Says who? An airline can do what it likes; it's the repercussions that should cause it to think twice.

But you are right, I had missed the point about the incident arising because they wanted the seats for crew. Even more inexcusable, and I stick by my post that they should simply have upped the ante until volunteers appeared. If the choice is that or a charter for the crew it's a no-brainer.

And even if over-booking was not the problem in this instance, it's still a pernicious practice which should be stamped on by the regulators. I know there will always be no-shows, but no money is lost because of them. If a carrier wants to gamble and overbook anyway, think of the excess revenue against the occasional need to spend $1,000s to "volunteers" to get them out of the hole they've dug.

I get the impression that they simply ordered these people off without any good offer being tried first, and assaulted them when they objected. But I suppose someone will tell me I'm wrong about that.

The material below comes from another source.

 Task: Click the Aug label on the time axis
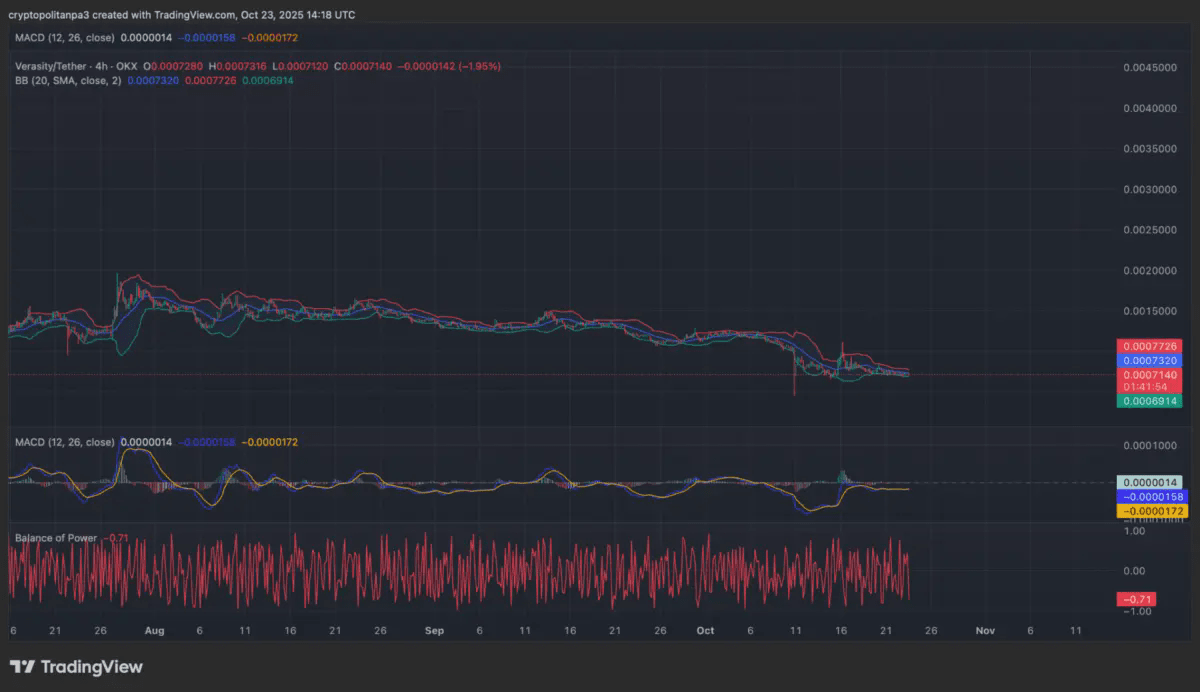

Let's not forget, too, that this incident is in the context of the accelerating tendancy of passenger contact staff in the air and on the ground to believe that their role is a disciplinary one, combining a contempt for passengers with abusing them at every opportunity. Of course, as air travel has become relatively cheaper to the point of stupidity, so have passengers become more badly-behaved and disruptive.

This leads me inexorably to the conclusion that the cure lies in charging much higher prices, and paying a lot more for good passenger contact staff. But I don't expect PPRuNe to agree.

Last edited by Capot; 13th Apr 2017 at 17:19.